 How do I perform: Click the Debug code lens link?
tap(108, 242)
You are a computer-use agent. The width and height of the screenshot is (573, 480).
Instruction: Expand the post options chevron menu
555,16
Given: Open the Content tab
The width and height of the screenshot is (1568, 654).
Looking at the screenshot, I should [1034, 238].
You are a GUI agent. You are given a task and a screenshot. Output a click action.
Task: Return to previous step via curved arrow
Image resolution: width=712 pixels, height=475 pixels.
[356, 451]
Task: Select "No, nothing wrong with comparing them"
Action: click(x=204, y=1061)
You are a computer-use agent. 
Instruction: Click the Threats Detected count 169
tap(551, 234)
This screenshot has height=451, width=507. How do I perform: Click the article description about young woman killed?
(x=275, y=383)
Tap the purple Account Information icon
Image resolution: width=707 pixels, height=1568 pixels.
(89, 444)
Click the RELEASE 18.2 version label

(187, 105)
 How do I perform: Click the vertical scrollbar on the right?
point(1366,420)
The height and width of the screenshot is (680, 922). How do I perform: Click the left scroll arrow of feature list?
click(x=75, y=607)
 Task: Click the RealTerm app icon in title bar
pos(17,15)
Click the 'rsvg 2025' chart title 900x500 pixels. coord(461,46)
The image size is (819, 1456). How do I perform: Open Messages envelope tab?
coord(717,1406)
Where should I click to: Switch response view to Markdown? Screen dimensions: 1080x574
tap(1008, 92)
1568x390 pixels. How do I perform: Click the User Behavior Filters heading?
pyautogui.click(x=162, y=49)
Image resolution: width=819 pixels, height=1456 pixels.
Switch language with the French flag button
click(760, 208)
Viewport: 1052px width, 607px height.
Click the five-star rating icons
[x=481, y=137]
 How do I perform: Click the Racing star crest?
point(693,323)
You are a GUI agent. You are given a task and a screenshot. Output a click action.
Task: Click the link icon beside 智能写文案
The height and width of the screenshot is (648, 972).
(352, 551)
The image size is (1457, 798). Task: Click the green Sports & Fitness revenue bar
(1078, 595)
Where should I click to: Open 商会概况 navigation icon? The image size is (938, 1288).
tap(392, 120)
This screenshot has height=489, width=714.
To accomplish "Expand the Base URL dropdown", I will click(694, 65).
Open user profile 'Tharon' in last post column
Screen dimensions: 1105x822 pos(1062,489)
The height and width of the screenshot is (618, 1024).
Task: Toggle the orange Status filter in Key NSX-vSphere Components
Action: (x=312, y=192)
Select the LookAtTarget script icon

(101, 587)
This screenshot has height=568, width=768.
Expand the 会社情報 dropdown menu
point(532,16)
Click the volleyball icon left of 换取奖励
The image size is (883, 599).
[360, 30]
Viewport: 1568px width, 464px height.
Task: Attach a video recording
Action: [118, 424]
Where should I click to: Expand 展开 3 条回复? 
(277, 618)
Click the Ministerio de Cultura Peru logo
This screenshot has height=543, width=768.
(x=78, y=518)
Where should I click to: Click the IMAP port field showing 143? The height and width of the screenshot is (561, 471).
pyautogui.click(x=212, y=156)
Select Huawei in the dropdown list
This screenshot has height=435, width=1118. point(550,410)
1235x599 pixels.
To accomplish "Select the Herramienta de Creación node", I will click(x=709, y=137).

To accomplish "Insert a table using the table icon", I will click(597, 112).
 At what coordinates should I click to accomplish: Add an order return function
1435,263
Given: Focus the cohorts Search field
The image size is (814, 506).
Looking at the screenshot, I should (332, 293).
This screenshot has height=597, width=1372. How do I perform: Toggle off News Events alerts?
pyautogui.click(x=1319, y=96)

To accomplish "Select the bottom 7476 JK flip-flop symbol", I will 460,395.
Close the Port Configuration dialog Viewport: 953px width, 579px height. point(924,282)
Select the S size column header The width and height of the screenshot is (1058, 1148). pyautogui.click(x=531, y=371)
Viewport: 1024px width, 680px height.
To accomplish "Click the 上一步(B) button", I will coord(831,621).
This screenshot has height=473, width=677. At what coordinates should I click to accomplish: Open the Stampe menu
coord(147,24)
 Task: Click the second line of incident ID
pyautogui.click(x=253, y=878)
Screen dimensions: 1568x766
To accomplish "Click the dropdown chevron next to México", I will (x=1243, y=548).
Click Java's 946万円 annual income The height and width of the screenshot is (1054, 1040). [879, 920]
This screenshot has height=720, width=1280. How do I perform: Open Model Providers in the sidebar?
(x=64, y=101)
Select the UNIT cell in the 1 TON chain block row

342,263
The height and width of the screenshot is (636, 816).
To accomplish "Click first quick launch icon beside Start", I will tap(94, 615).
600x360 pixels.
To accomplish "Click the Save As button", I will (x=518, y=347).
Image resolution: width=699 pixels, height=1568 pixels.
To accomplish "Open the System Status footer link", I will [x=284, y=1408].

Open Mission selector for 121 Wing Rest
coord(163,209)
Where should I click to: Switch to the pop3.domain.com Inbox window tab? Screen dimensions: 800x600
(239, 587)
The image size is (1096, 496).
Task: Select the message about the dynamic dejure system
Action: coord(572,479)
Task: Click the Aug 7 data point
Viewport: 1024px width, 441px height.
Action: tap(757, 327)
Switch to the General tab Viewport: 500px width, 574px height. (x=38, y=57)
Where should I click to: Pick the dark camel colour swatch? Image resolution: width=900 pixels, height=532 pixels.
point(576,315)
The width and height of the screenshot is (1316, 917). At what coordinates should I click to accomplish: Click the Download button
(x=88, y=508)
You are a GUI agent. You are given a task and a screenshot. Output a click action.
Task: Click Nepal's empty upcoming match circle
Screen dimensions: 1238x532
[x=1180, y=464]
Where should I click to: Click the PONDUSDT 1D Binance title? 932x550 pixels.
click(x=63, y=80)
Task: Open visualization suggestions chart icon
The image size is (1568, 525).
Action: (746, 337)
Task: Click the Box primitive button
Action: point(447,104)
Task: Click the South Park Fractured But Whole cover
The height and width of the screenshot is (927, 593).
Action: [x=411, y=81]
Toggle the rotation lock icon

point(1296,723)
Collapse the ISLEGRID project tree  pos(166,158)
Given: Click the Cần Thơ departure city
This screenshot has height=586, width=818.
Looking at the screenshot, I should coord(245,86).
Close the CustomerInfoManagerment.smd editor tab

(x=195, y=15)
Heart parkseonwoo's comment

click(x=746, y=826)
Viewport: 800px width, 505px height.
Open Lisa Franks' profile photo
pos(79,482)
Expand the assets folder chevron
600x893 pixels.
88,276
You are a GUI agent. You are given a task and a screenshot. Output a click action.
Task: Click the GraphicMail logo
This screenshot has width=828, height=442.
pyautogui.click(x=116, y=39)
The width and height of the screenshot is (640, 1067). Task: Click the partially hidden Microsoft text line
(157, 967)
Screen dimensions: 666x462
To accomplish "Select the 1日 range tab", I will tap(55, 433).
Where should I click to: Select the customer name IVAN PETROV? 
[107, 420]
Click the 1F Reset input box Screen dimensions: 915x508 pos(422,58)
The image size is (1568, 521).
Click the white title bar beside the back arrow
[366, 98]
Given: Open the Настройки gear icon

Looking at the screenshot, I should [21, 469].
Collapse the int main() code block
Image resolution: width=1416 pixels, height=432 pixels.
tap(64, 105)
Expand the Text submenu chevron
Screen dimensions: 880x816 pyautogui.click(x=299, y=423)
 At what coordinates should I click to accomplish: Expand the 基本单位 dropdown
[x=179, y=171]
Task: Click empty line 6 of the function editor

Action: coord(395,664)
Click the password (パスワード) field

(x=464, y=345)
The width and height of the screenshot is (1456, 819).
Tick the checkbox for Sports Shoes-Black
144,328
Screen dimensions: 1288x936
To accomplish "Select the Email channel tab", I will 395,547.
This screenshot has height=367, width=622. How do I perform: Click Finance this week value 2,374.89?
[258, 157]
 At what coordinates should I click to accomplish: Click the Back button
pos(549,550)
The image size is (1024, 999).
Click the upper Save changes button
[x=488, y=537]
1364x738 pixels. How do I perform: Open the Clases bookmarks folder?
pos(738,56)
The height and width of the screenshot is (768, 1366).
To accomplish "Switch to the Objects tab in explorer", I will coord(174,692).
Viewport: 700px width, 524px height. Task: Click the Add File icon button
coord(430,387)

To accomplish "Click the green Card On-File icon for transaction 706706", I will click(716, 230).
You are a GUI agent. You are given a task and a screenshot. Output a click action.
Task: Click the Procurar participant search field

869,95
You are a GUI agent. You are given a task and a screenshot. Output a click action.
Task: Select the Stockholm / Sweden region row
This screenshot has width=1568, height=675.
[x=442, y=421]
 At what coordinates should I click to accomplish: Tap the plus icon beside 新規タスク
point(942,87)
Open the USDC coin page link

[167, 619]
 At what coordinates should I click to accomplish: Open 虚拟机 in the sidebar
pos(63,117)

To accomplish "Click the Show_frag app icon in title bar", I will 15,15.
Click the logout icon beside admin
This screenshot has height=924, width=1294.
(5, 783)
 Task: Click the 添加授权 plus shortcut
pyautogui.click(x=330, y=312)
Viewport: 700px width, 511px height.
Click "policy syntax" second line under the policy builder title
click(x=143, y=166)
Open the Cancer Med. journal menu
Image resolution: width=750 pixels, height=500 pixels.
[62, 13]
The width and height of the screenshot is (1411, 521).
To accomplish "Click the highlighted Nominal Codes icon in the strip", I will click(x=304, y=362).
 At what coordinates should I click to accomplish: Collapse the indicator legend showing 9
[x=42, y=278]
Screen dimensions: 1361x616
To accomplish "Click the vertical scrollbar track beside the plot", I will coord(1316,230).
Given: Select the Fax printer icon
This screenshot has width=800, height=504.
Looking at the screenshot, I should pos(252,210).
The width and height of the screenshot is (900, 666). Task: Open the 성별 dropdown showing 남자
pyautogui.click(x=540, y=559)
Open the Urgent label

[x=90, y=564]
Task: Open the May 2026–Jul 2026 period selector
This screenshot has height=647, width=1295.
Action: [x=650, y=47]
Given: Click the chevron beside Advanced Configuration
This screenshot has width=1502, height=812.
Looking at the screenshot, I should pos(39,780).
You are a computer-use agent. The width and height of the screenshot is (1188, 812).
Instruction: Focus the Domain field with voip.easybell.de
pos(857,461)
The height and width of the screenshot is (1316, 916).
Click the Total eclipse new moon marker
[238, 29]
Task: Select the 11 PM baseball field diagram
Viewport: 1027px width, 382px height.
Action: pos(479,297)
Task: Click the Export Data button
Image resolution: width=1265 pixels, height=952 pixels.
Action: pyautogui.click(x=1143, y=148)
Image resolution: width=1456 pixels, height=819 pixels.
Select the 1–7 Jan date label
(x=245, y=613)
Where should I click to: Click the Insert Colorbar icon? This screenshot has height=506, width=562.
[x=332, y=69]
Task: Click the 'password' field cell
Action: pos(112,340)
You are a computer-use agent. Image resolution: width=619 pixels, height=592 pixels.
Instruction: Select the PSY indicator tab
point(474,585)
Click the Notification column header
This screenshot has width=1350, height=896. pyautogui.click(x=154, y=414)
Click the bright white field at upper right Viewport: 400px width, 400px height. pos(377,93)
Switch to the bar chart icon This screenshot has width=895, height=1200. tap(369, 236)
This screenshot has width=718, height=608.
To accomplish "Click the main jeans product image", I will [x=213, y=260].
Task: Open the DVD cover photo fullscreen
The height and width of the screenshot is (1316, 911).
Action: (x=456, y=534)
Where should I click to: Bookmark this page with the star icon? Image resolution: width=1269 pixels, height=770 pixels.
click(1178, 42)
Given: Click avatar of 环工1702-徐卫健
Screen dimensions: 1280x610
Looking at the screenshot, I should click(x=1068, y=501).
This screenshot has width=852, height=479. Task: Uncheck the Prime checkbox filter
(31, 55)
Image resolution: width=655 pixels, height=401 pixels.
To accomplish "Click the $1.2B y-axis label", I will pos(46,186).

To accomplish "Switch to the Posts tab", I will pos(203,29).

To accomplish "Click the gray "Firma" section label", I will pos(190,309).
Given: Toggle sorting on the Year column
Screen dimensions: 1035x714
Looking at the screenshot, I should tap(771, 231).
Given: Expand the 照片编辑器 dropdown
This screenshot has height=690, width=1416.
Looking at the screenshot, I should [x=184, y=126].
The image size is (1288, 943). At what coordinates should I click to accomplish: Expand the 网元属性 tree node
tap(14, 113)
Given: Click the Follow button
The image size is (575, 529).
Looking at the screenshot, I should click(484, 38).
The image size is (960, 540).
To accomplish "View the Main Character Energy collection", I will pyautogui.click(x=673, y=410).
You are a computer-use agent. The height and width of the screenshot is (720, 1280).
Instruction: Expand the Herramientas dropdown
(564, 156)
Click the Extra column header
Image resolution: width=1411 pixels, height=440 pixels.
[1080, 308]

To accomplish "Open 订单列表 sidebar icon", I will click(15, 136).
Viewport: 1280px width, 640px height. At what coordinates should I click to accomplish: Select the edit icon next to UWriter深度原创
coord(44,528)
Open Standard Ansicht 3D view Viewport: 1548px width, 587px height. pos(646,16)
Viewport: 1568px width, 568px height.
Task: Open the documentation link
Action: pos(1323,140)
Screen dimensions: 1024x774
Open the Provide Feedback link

···

EXERCISE OBJECTIVE »
Please restate the records word for word. Go from the first line to the line with "Given: Open the Content tab" and include both.

EXERCISE ANSWER »
 How do I perform: Click the Debug code lens link?
tap(108, 242)
You are a computer-use agent. The width and height of the screenshot is (573, 480).
Instruction: Expand the post options chevron menu
555,16
Given: Open the Content tab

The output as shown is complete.